> Page extract:
That is a DMing problem, not a non-fudging problem. You can have 'open' rolls and 'let the dice fall where they may' and still role play. I've done it both as player and DM and I hate when a DM contrives a plot to allow a party to live (as happened in a 3.5 game of Secret of the Saltmarsh - we (the PCs) were all unconcious but the two NPCs we had with us just happened to suddenly be 4th level fighters and wiped out 6 pirates and the pirate captain. Boy, we felt we really earned our reward after that :\

Reynard called someone elitist, but on the other hand he was critiquing the other person for not playing strictly by the rules. Rule 0 is also a legitimate rule and give complete flexability to the GM.

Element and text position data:
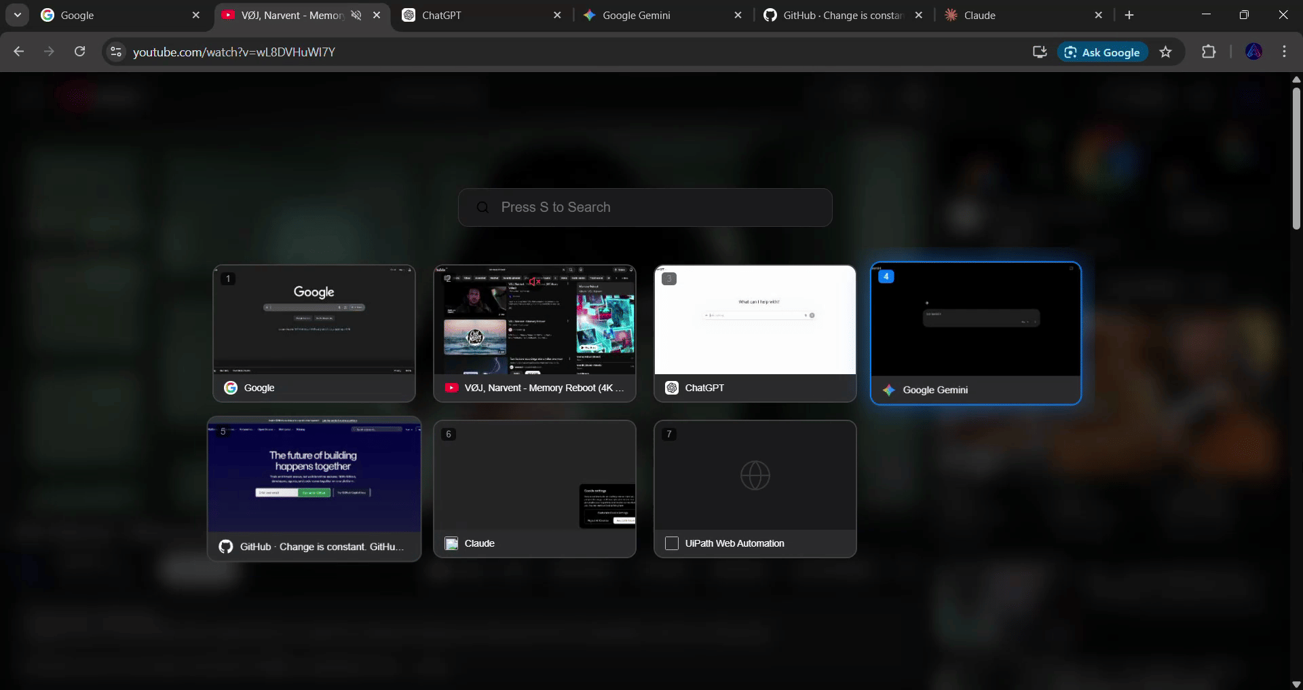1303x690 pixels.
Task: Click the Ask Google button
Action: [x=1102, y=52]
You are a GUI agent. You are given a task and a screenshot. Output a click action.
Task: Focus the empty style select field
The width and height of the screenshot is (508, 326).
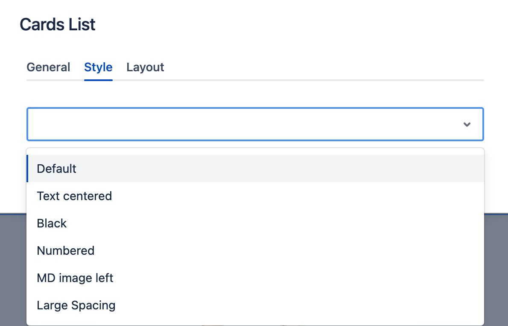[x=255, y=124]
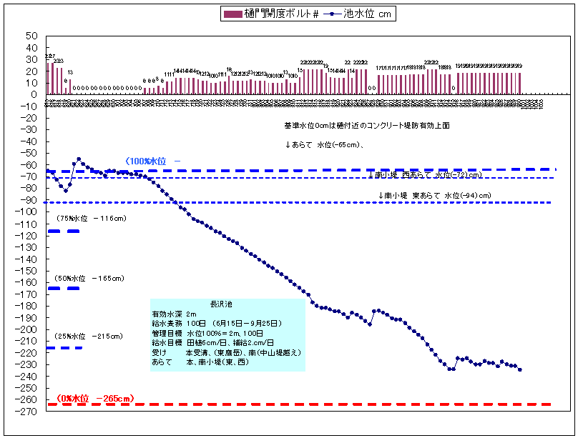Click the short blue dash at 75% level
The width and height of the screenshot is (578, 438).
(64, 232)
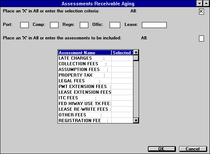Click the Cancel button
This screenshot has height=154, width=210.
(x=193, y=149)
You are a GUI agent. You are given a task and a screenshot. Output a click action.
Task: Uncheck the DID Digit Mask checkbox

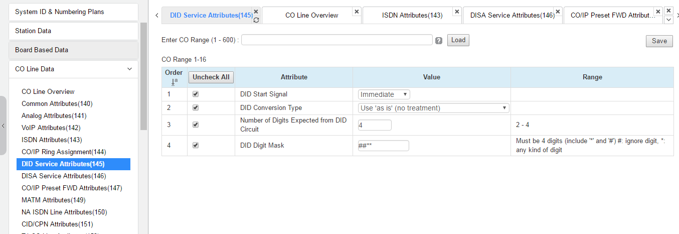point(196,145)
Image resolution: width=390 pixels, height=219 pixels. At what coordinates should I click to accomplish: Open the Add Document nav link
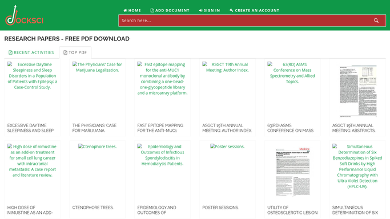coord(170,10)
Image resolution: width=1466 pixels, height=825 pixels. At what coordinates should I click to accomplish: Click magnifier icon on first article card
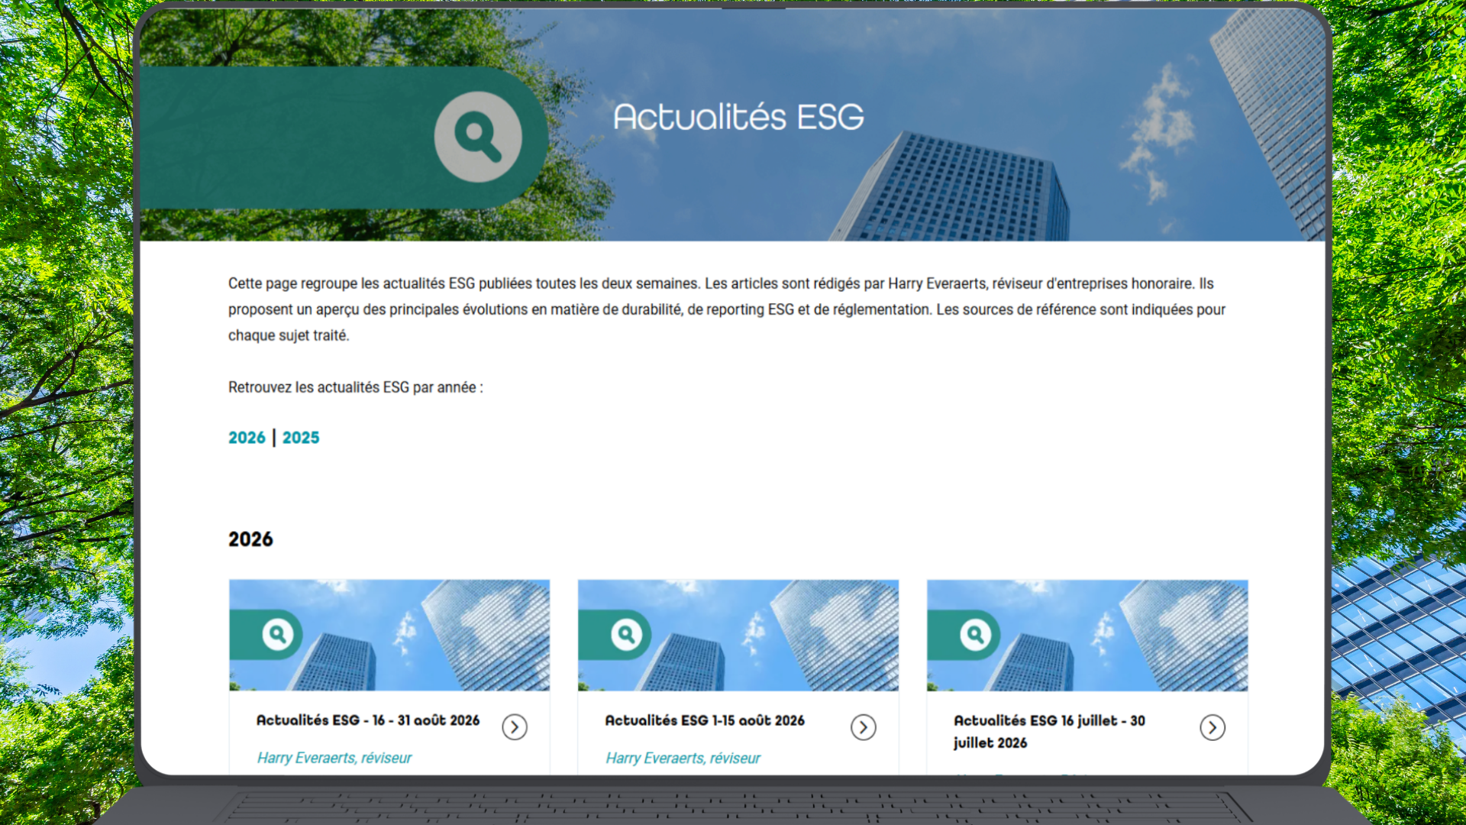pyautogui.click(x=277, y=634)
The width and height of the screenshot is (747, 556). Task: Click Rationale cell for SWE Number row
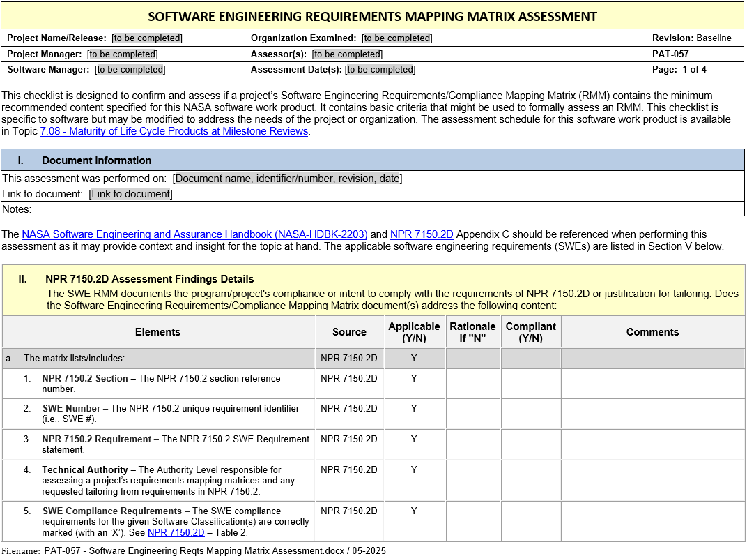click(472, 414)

> Problems:
• 1. Update the post on fudging dice rolls from "That is a DMing" to "flexability to the GM.", putting "group" in place of "party".
• 2. Take the post on fudging dice rolls further, starting right after its last sentence.
The rows are separate material and have nothing to do with the post.

> Exercise answers:
• 1.
That is a DMing problem, not a non-fudging problem. You can have 'open' rolls and 'let the dice fall where they may' and still role play. I've done it both as player and DM and I hate when a DM contrives a plot to allow a group to live (as happened in a 3.5 game of Secret of the Saltmarsh - we (the PCs) were all unconcious but the two NPCs we had with us just happened to suddenly be 4th level fighters and wiped out 6 pirates and the pirate captain. Boy, we felt we really earned our reward after that :\

Reynard called someone elitist, but on the other hand he was critiquing the other person for not playing strictly by the rules. Rule 0 is also a legitimate rule and give complete flexability to the GM.

• 2.
I agree that there needs to be balance between mechanics and story, but I will not repeatedly kill off characters just becuase my dice were hot. The same way, I will increase HP or other stats of monsters & villians on the fly because CR is based on much weaker characters than most people play. In the end, it makes the fight more dramatic for the players if the conflicts are balanced to be more or less challenging. PCs still die, but not every session or every few sessions because it hurts the game, not just the story.

I wonder what kinds of games you run where, if the dice are followed strictly, you kill off a PC every few sessions.

Also if you are increasing the monsters stats on the fly and, I presume, fudging rolls, why on earth do you bother with dice in the first place? Just describe what happens during 'storytime'.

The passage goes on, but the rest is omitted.